*Instrucción:* Actualiza el tramo del listado que va desde su comienzo hasta la línea que contiene "I will 816,159.", ambos extremos incluidos, reemplazando "pixels" por "px" sin alterar nada más. Devuelve únicamente esas líneas.

*Registros guardados:*
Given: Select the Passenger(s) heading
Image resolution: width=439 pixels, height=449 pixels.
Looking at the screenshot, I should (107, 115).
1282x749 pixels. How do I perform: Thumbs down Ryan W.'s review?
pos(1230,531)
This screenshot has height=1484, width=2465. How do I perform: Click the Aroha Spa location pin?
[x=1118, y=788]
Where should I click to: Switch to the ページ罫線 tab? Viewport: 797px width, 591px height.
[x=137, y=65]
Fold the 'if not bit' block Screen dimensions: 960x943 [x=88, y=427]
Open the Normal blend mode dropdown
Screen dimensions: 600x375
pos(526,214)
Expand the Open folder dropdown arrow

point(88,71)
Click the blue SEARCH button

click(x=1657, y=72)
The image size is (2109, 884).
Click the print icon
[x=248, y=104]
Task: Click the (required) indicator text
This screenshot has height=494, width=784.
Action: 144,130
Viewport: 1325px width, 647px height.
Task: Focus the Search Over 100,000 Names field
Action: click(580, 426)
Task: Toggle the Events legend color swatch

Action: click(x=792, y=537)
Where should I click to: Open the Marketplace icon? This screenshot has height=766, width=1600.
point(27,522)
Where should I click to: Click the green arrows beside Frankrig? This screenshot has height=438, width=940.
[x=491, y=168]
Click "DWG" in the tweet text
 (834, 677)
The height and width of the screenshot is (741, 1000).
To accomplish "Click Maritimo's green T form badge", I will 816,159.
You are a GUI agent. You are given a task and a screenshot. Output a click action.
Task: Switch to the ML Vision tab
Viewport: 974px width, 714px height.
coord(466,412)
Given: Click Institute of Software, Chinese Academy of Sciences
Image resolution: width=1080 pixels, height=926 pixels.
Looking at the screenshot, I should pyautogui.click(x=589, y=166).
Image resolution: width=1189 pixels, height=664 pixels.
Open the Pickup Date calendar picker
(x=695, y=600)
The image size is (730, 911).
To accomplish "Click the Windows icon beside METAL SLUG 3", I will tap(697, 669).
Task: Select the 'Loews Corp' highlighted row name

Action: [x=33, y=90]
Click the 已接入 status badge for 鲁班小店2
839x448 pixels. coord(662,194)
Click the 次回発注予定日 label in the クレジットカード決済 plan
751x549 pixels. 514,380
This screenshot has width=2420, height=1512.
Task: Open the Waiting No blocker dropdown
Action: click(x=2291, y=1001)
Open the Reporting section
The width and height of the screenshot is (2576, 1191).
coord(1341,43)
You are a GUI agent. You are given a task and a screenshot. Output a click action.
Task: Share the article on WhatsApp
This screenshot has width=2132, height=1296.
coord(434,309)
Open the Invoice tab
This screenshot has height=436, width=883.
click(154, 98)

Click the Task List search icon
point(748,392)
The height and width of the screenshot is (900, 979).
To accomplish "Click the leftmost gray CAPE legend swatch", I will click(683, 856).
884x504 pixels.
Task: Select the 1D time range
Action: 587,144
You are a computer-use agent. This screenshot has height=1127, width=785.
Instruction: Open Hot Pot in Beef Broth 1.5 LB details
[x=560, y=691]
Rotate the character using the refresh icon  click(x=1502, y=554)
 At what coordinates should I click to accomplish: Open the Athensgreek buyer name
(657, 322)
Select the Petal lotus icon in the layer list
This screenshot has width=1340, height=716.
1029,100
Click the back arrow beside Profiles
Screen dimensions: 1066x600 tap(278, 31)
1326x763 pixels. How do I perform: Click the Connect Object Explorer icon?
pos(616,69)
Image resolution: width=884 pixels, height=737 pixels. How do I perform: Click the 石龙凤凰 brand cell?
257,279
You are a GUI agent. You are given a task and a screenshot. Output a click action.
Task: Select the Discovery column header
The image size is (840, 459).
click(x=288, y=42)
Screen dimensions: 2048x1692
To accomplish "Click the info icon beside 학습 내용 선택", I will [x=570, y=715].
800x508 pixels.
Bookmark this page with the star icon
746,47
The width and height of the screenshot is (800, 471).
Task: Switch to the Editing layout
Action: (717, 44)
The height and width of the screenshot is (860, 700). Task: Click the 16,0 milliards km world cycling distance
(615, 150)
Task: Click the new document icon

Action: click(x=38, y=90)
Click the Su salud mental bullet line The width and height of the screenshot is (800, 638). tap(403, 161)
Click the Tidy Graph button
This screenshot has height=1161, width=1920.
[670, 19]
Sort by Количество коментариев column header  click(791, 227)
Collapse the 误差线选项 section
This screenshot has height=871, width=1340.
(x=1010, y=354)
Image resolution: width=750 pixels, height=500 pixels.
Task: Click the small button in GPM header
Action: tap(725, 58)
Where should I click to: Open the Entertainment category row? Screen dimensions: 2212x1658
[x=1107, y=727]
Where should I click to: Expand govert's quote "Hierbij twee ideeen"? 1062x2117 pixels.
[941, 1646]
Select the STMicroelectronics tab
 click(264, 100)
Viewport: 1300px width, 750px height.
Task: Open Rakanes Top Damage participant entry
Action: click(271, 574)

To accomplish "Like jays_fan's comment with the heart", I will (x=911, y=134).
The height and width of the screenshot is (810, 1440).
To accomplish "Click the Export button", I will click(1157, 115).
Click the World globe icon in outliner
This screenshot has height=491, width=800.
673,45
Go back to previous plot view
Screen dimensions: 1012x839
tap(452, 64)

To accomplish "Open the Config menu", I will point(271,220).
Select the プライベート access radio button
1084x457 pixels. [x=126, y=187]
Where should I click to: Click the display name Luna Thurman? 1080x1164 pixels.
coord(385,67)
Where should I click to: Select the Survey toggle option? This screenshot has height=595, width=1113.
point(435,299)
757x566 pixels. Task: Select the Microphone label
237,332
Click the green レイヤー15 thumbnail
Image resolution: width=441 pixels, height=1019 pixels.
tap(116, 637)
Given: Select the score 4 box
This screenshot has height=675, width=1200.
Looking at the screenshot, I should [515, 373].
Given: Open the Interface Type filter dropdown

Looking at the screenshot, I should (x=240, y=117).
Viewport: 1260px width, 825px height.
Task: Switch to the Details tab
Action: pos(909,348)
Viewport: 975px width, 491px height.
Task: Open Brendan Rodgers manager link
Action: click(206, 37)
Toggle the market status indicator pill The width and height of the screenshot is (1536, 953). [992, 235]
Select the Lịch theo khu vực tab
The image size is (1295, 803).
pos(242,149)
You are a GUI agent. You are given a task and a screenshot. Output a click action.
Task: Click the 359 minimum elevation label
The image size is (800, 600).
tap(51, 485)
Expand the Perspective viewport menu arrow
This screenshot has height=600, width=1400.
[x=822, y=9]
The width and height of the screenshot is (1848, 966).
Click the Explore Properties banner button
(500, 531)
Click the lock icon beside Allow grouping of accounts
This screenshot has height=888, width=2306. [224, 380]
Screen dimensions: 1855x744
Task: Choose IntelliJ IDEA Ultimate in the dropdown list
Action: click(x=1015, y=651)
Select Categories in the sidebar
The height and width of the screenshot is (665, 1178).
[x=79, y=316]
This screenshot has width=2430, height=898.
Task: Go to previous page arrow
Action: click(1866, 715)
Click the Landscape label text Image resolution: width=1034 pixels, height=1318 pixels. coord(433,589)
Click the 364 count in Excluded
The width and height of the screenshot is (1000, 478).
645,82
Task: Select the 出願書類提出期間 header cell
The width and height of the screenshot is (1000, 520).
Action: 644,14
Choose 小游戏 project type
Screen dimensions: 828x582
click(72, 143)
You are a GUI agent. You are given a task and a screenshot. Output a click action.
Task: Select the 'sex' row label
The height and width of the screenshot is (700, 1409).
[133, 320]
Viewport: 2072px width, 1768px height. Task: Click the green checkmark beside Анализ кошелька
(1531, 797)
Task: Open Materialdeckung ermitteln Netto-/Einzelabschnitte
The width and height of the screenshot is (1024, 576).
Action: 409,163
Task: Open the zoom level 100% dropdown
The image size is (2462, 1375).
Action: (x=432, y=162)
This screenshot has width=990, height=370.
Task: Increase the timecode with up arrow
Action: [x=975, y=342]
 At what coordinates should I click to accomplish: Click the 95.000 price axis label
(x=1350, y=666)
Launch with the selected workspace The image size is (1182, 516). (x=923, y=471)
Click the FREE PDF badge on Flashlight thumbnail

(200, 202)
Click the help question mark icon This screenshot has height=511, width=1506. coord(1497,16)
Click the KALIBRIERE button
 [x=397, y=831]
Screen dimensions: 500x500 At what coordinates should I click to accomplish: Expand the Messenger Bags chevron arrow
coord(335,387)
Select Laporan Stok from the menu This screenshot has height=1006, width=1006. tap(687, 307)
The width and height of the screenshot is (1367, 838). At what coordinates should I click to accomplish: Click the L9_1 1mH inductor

*Respuesta del ejercicio:*
Given: Select the Passenger(s) heading
Image resolution: width=439 px, height=449 px.
Looking at the screenshot, I should (107, 115).
1282x749 px. How do I perform: Thumbs down Ryan W.'s review?
pos(1230,531)
This screenshot has height=1484, width=2465. How do I perform: Click the Aroha Spa location pin?
[x=1118, y=788]
Where should I click to: Switch to the ページ罫線 tab? Viewport: 797px width, 591px height.
[x=137, y=65]
Fold the 'if not bit' block Screen dimensions: 960x943 [x=88, y=427]
Open the Normal blend mode dropdown
Screen dimensions: 600x375
pos(526,214)
Expand the Open folder dropdown arrow

point(88,71)
Click the blue SEARCH button

click(x=1657, y=72)
The image size is (2109, 884).
Click the print icon
[x=248, y=104]
Task: Click the (required) indicator text
This screenshot has height=494, width=784.
Action: 144,130
Viewport: 1325px width, 647px height.
Task: Focus the Search Over 100,000 Names field
Action: click(580, 426)
Task: Toggle the Events legend color swatch

Action: click(x=792, y=537)
Where should I click to: Open the Marketplace icon? This screenshot has height=766, width=1600.
point(27,522)
Where should I click to: Click the green arrows beside Frankrig? This screenshot has height=438, width=940.
[x=491, y=168]
Click "DWG" in the tweet text
 (834, 677)
The height and width of the screenshot is (741, 1000).
To accomplish "Click Maritimo's green T form badge", I will 816,159.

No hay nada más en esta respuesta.